> _Instructions to follow_:
When you copy the entries, keep every word exactly as it is and drop the images.

> _Information supplied_:

*** Block opens ***

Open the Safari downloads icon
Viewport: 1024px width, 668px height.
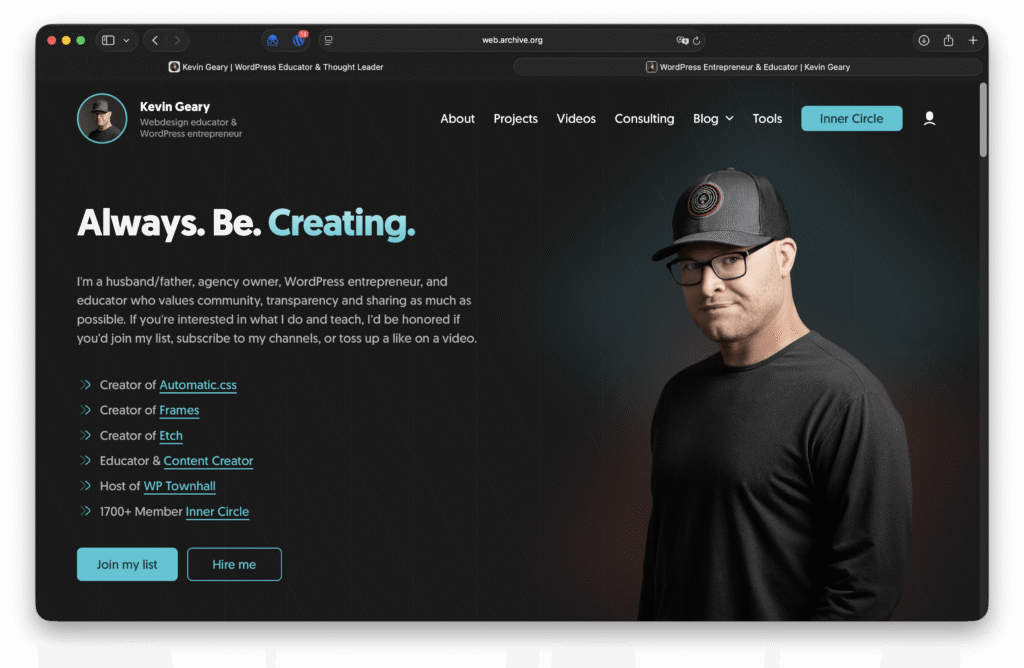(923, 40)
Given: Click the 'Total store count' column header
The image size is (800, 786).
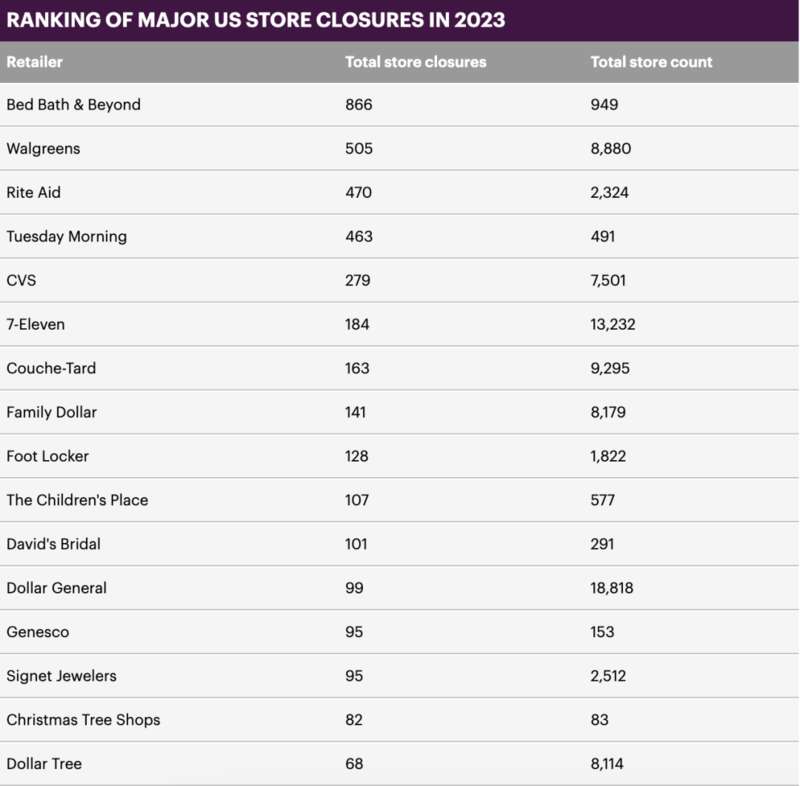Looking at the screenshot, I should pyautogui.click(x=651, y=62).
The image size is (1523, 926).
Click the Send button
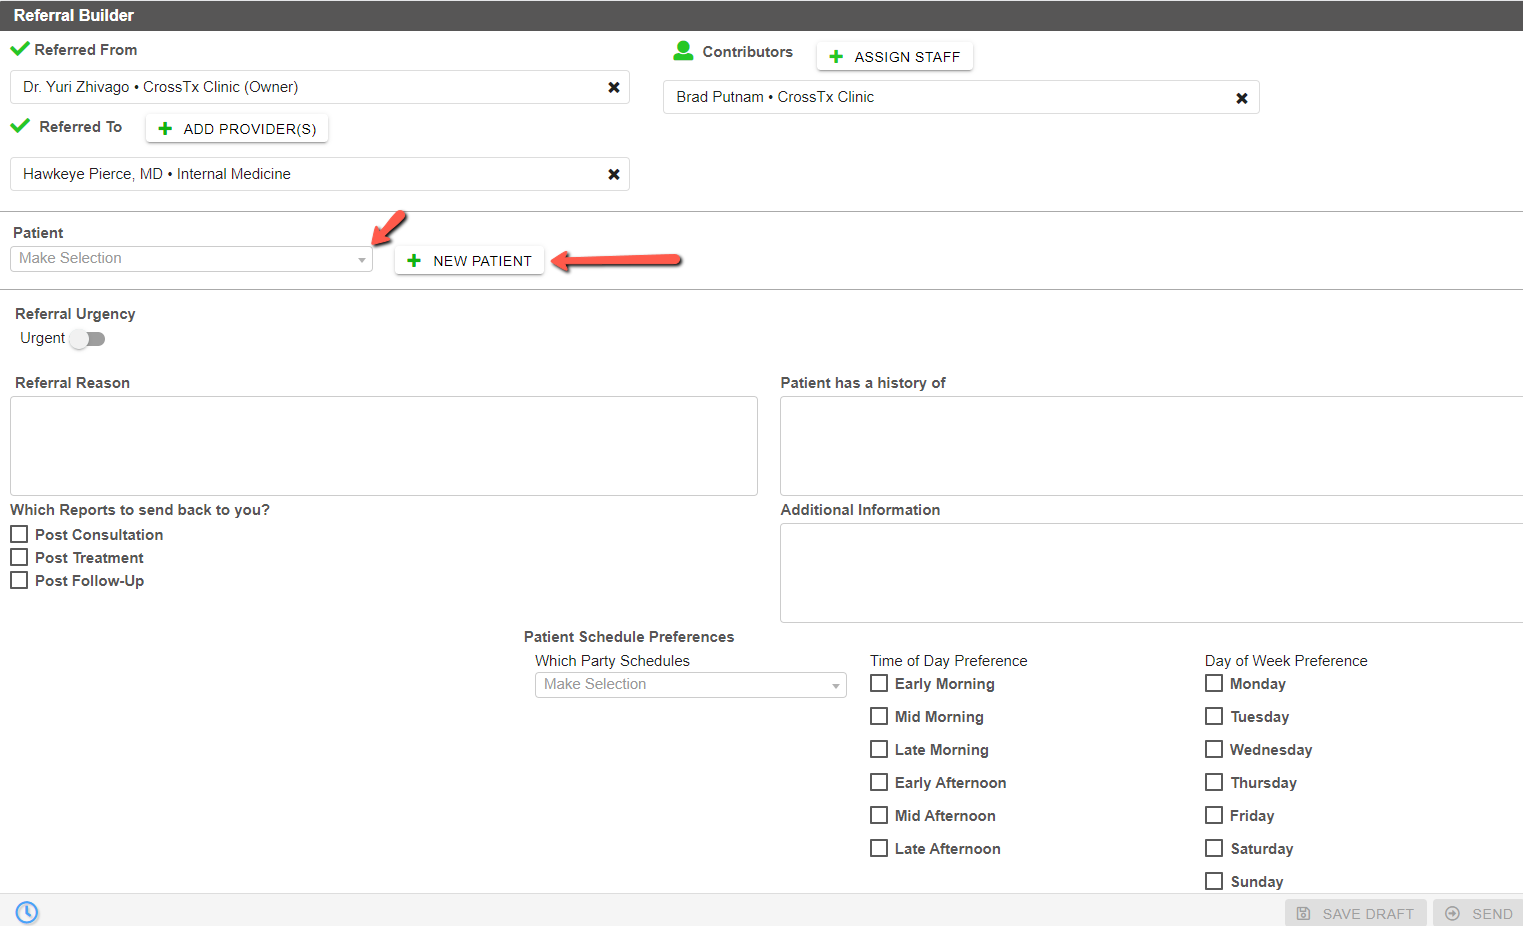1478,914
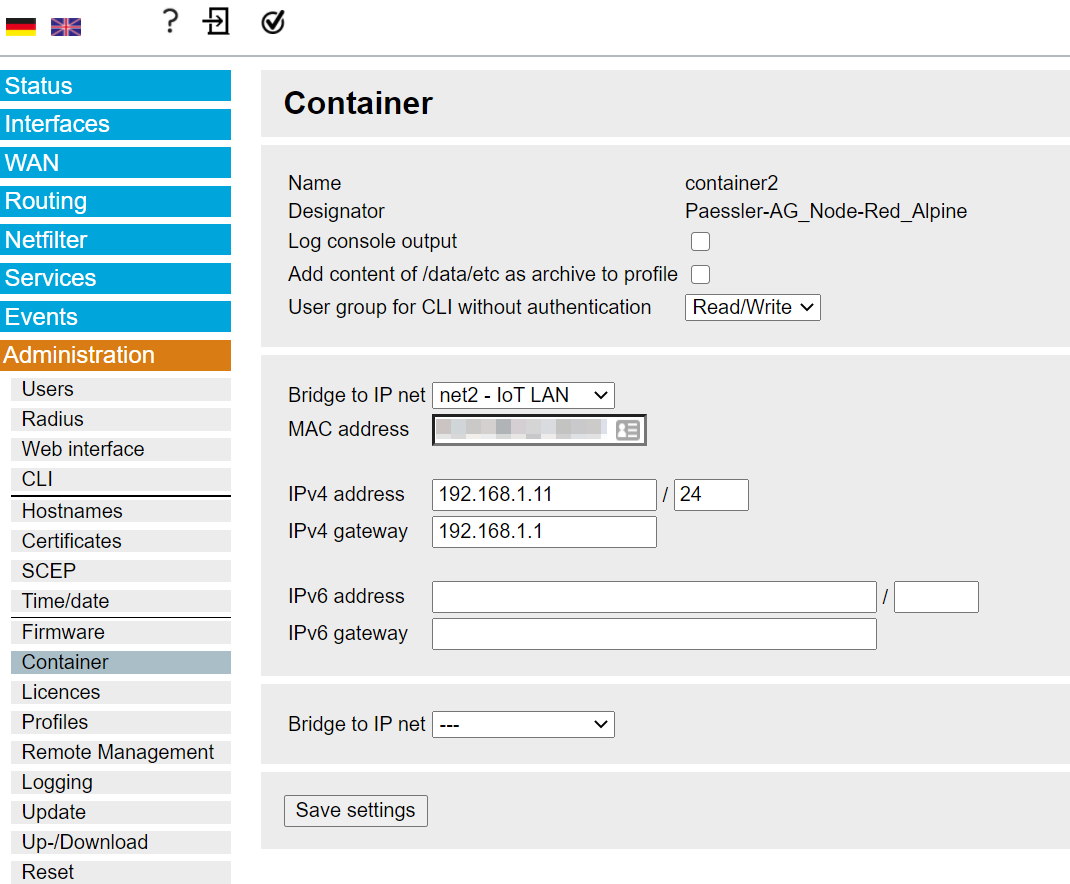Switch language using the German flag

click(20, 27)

*** Block closes ***

> _Reply to the task_:
Open the Safari downloads icon
Viewport: 1024px width, 668px height.
(923, 40)
Given: Click the 'Total store count' column header
The image size is (800, 786).
Looking at the screenshot, I should pyautogui.click(x=651, y=62).
The image size is (1523, 926).
Click the Send button
1478,914
Switch language using the German flag

click(20, 27)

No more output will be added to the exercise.